--- begin Input material ---
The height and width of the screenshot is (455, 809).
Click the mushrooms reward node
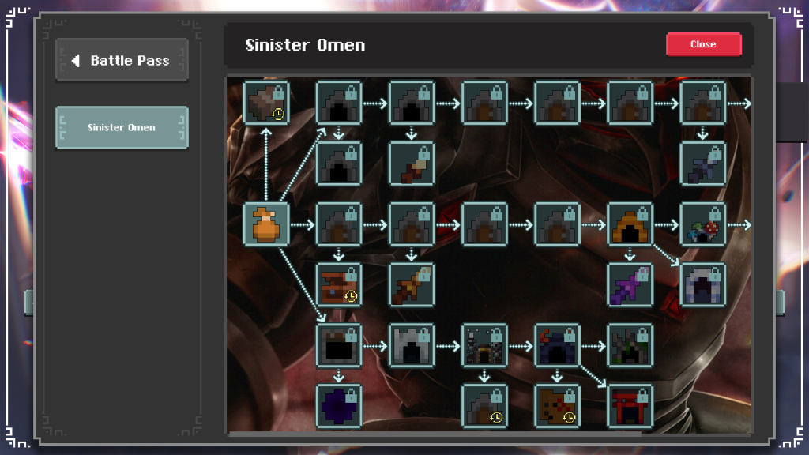click(702, 224)
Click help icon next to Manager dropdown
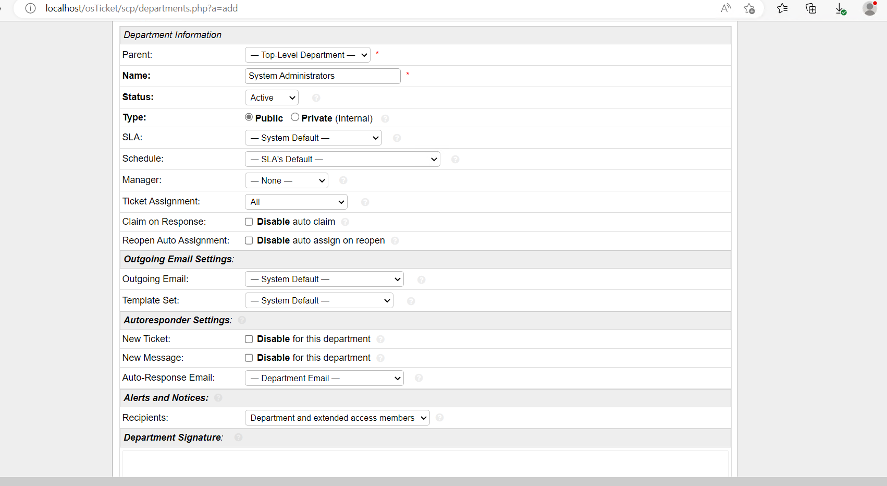Viewport: 887px width, 486px height. coord(343,180)
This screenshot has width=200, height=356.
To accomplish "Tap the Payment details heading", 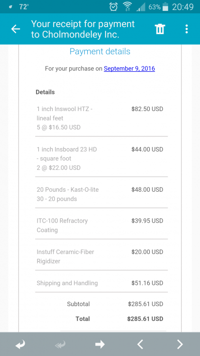I will click(x=100, y=52).
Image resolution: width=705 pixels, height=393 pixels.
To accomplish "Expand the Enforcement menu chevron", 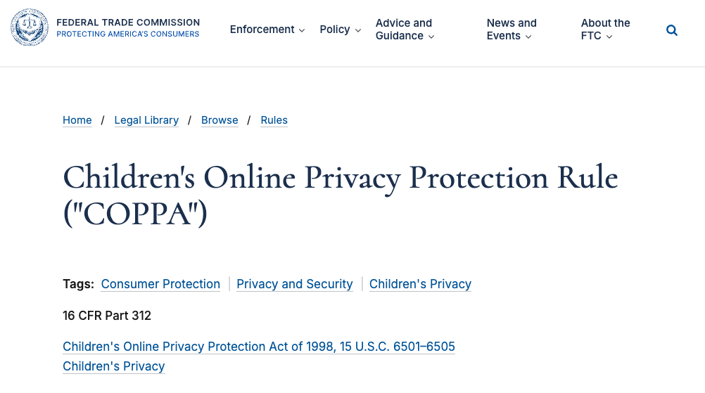I will click(302, 30).
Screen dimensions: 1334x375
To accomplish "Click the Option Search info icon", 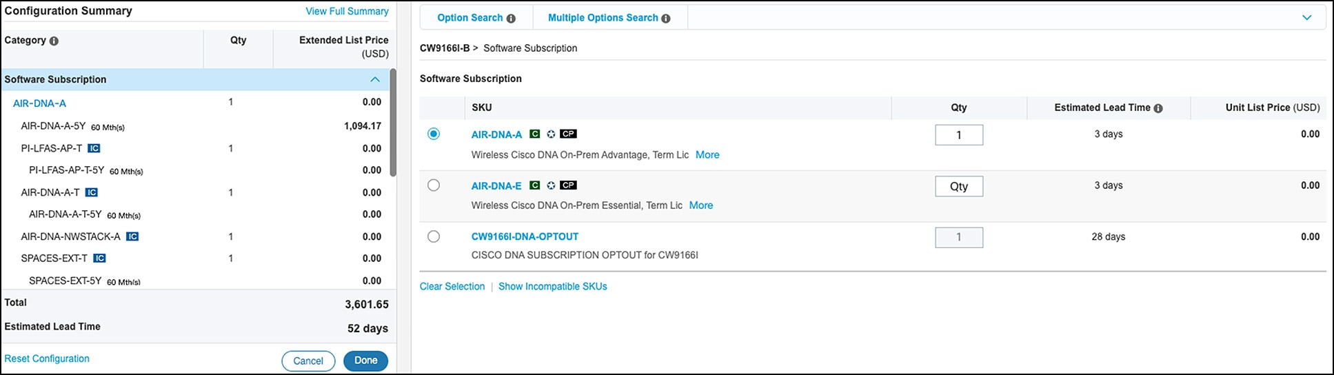I will point(511,19).
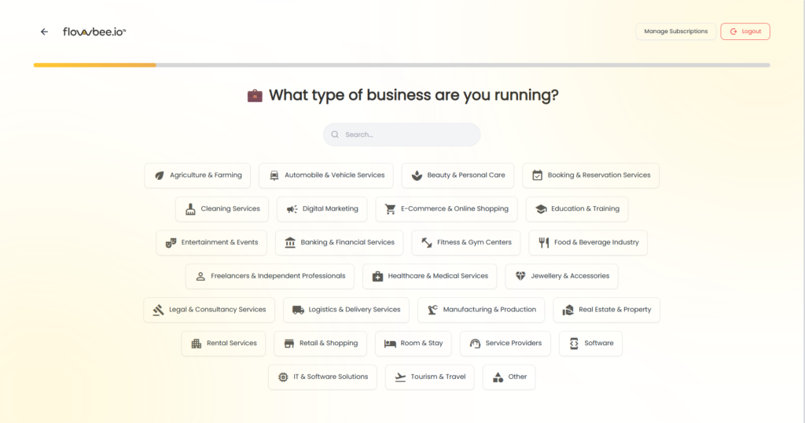Viewport: 805px width, 423px height.
Task: Click the shopping cart E-Commerce icon
Action: tap(391, 209)
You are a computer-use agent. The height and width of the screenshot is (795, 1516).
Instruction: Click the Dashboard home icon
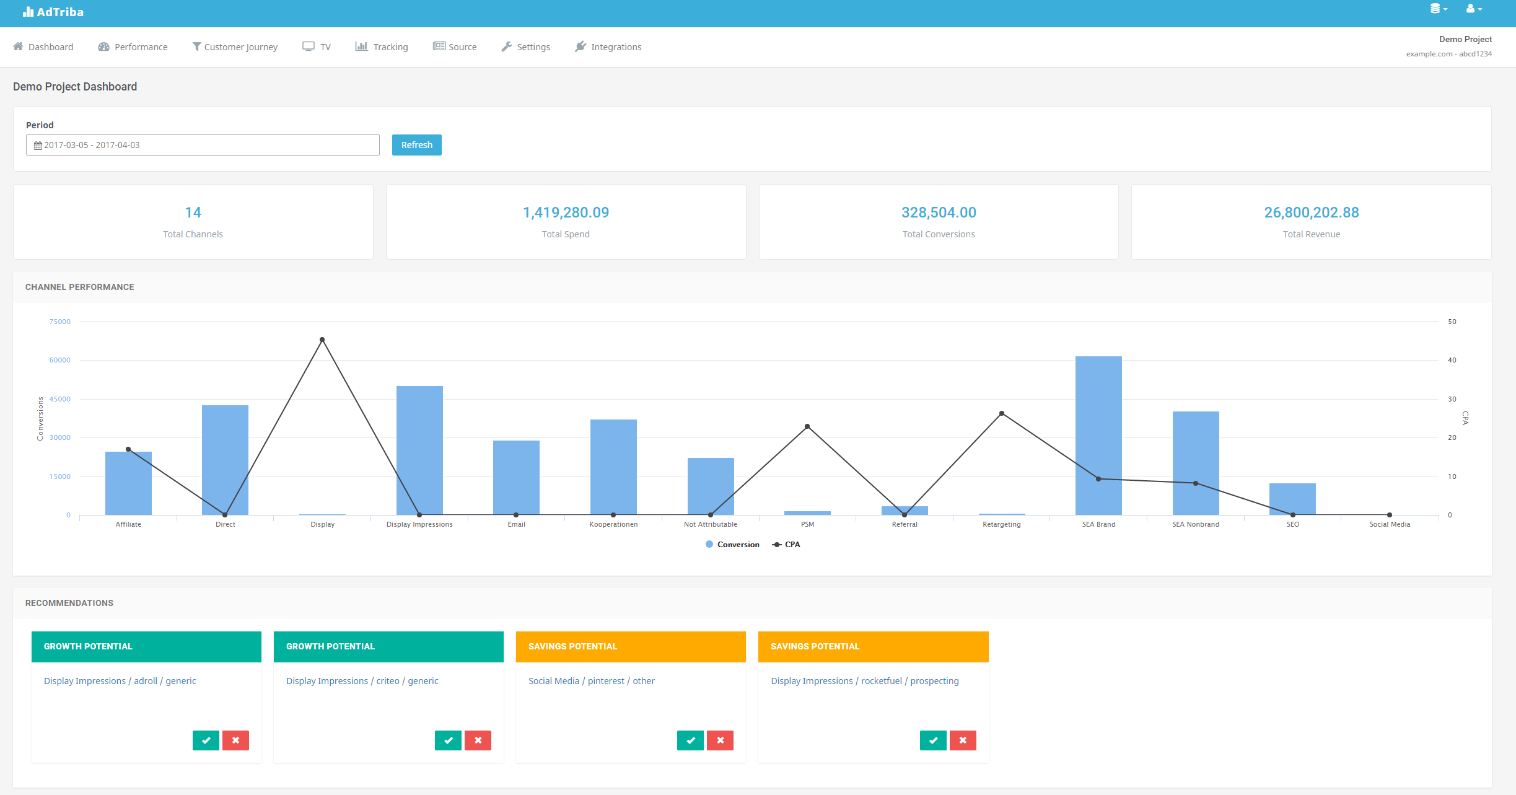pos(18,46)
--- end Input material ---
Report each line in the rows above that contains the string "screenshot", treating uppercase and lowercase letters as different.

> _Correct result_
The height and width of the screenshot is (455, 809).
This screenshot has width=200, height=356.
You are a computer-use agent. The height and width of the screenshot is (795, 1516).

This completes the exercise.